The Trump administration is scheduled to select winning proposals in the border wall bid later this month.
“If you really believe that putting solar on the border wall would make it ‘pay for itself’, that means you believe in the positive economics of solar,” stated Shayle Kann, vice president of GTM Research. “So why not put solar on all government buildings and new construction?”
He said that the supposed “solar wall” is only a distraction and that “What actually matters is the wall itself, and that’s where the conversation should be focused,” said Kann.
**What’s **the Overall Cost of the solar wall?
Several clean energy experts are already warming up to the idea of erecting a solar border wall, and have even come up with some calculations suggesting how much is needed by Trump’s government to complete the project.
For Elemental Energy, a local solar PV design and installation company in Portland, Oregon, Trump’s solar barrier could gobble between $10 billion and $15 billion, assuming the project is constructed at $1 per watt – which is currently the going rate used for any growing number of fixed-tilt utility-scale PV systems.
To arrive at this figure, the company assumed that the solar panels to be installed would cover about 1,000 miles of wall space, a stretch that forms unobstructed land between the United States and Mexico. The solar array would be mounted in five modules high.
Given a specific type of solar panel, and system pricing efficiency, Elemental Energy established that the wall had the potential to host a 1.4-gigawatt array and possibly generate 7.28 gigawatt hours of electricity each day, amounting to $106 million in electricity sales annually, assuming a $40 per megawatt hour PPA.
Elemental Energy had previously indicated a payback period of approximately four years, but their latest blog post says that based on the figures shown above, the payback period for a $10 billion wall generating $106 million in annual revenue would be around 100 years. This timeline may extend to 200 years if the wall’s cost shoots to $20 billion, as government reports suggest.
Generate Capital co-founder Jigar Shah approximated that the border wall is likely to house about 5,000 megawatts of solar panels which would generate in excess of 6,600,000,000 kilowatt-hours of electricity.
Additionally, he estimated the project’s returns to be nearly $15.8 billion over the solar panels’ 40-year lifetime.
President Trump has projected the wall’s construction cost at around $12 billion.
“So if the power were to be sold to the Mexican people — power they desperately need — then the [president] could actually make good on his promise to say that the Mexican people paid for the wall,” Shah recently noted, albeit sticking tongue-in-cheek.
The Downside of the Project
Despite the numbers looking all exciting and promising, considering all the logistical issues involved in building a solar wall this project may never be a reality.

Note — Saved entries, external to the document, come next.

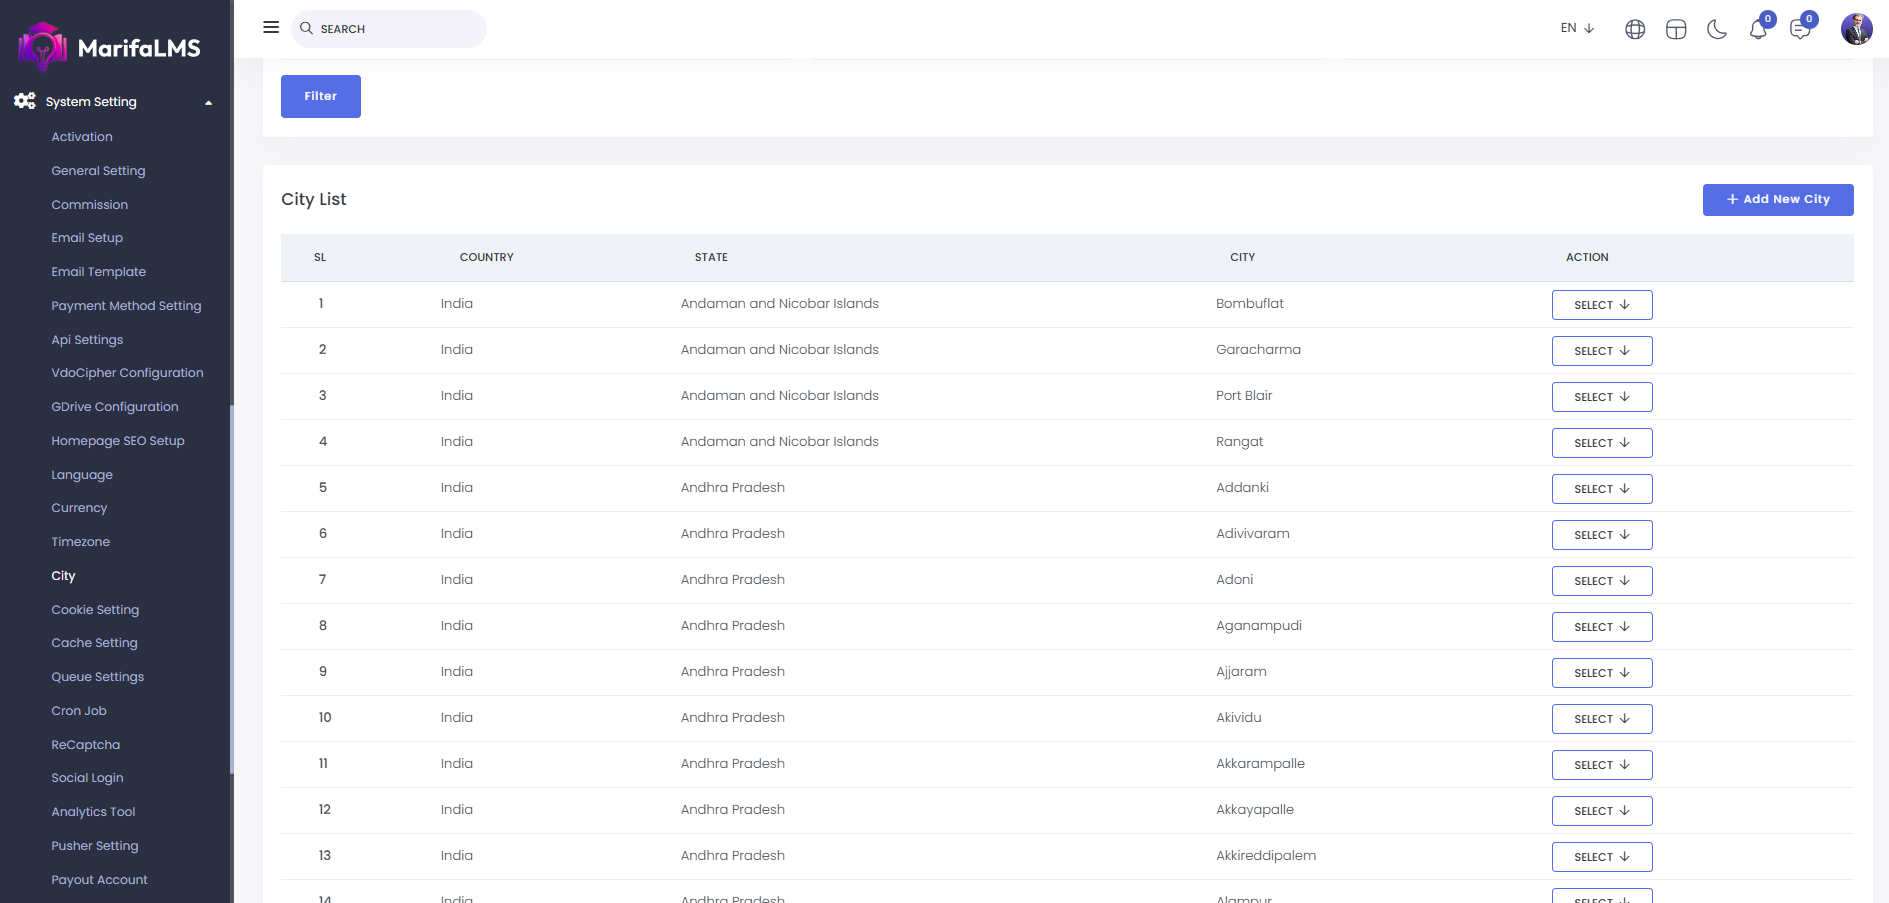Open the globe website icon
This screenshot has height=903, width=1889.
point(1635,29)
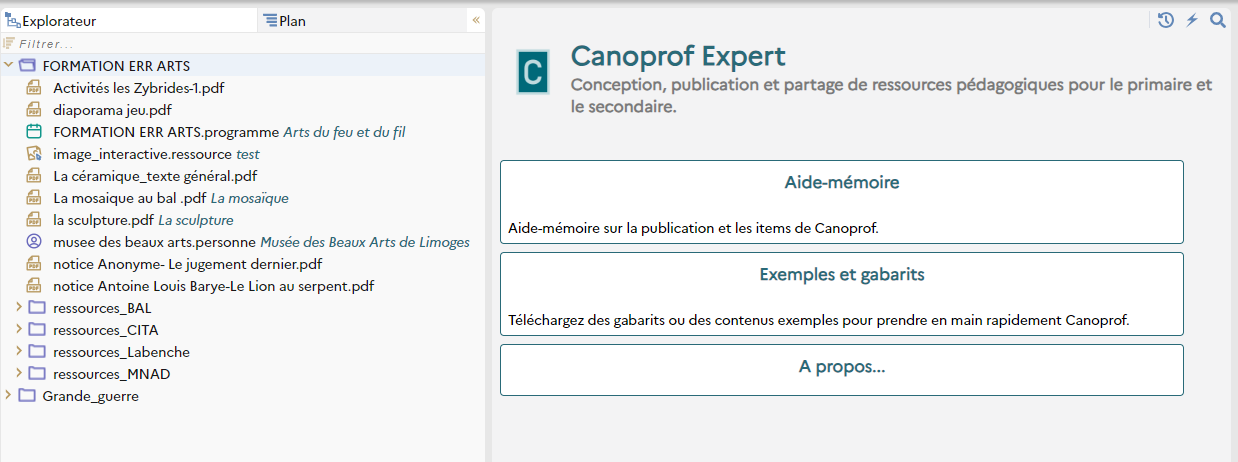Viewport: 1238px width, 462px height.
Task: Collapse the left panel with double chevron
Action: (476, 20)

First, these calculations assume that all solar costs involved are standard. But in the real sense, a solar wall could cost a lot more due to transmission costs, electrical issues and possibly the security measures that must be factored to complete the equation.
The element of the utilities to buy the power is still unknown. These solar systems would be installed across the whole southern U.S. border, and hence power lines must be availed in every location with demand.
Setting up these lines and paying for them is a complex affair—not forgetting the permission and interconnection issues that could be a real nightmare for developers working on the border wall.
In spite of having all the power to fix all the above issues, in theory, and considering that the U.S. has already built a massive, and one of the most innovative coast-to-coast highway systems in the world, President Trump’s administration has a tough task to ensure all of these challenges are solved, and funding is secured from Congress.
Based on reports from reliable sources, installing solar panels is not really the “definite solution” for financing the border wall project, which after all may never see the light of day.